* **EXERCISE**
The data below is to be copied exactly, line by line.

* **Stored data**
================================
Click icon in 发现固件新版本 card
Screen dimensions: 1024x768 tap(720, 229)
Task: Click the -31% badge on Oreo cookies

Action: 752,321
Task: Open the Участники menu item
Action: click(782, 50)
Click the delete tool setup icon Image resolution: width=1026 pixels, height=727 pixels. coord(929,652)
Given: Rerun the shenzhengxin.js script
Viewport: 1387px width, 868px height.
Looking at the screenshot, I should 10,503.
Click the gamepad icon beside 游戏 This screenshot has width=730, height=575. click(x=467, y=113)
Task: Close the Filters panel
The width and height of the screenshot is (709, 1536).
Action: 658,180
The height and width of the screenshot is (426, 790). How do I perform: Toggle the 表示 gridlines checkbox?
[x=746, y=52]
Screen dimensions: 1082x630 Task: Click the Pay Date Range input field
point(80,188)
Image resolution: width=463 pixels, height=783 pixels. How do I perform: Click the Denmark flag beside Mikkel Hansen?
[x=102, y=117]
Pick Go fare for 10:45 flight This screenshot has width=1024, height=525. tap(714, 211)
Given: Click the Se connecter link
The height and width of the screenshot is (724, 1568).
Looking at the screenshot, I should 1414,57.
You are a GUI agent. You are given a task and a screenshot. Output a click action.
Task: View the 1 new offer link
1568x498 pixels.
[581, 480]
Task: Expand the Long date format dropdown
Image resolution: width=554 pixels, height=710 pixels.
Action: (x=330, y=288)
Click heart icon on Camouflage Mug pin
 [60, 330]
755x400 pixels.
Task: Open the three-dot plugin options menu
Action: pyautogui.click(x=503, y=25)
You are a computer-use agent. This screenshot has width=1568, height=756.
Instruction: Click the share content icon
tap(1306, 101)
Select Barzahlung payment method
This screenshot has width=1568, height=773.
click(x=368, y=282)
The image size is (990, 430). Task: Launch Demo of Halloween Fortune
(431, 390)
================================
* **WRITTEN ANSWER**
Click icon in 发现固件新版本 card
Screen dimensions: 1024x768 tap(720, 229)
Task: Click the -31% badge on Oreo cookies

Action: 752,321
Task: Open the Участники menu item
Action: click(782, 50)
Click the delete tool setup icon Image resolution: width=1026 pixels, height=727 pixels. coord(929,652)
Given: Rerun the shenzhengxin.js script
Viewport: 1387px width, 868px height.
Looking at the screenshot, I should 10,503.
Click the gamepad icon beside 游戏 This screenshot has width=730, height=575. click(x=467, y=113)
Task: Close the Filters panel
The width and height of the screenshot is (709, 1536).
Action: 658,180
The height and width of the screenshot is (426, 790). How do I perform: Toggle the 表示 gridlines checkbox?
[x=746, y=52]
Screen dimensions: 1082x630 Task: Click the Pay Date Range input field
point(80,188)
Image resolution: width=463 pixels, height=783 pixels. How do I perform: Click the Denmark flag beside Mikkel Hansen?
[x=102, y=117]
Pick Go fare for 10:45 flight This screenshot has width=1024, height=525. tap(714, 211)
Given: Click the Se connecter link
The height and width of the screenshot is (724, 1568).
Looking at the screenshot, I should 1414,57.
You are a GUI agent. You are given a task and a screenshot. Output a click action.
Task: View the 1 new offer link
1568x498 pixels.
[581, 480]
Task: Expand the Long date format dropdown
Image resolution: width=554 pixels, height=710 pixels.
Action: (x=330, y=288)
Click heart icon on Camouflage Mug pin
 [60, 330]
755x400 pixels.
Task: Open the three-dot plugin options menu
Action: pyautogui.click(x=503, y=25)
You are a computer-use agent. This screenshot has width=1568, height=756.
Instruction: Click the share content icon
tap(1306, 101)
Select Barzahlung payment method
This screenshot has width=1568, height=773.
click(x=368, y=282)
The image size is (990, 430). Task: Launch Demo of Halloween Fortune
(431, 390)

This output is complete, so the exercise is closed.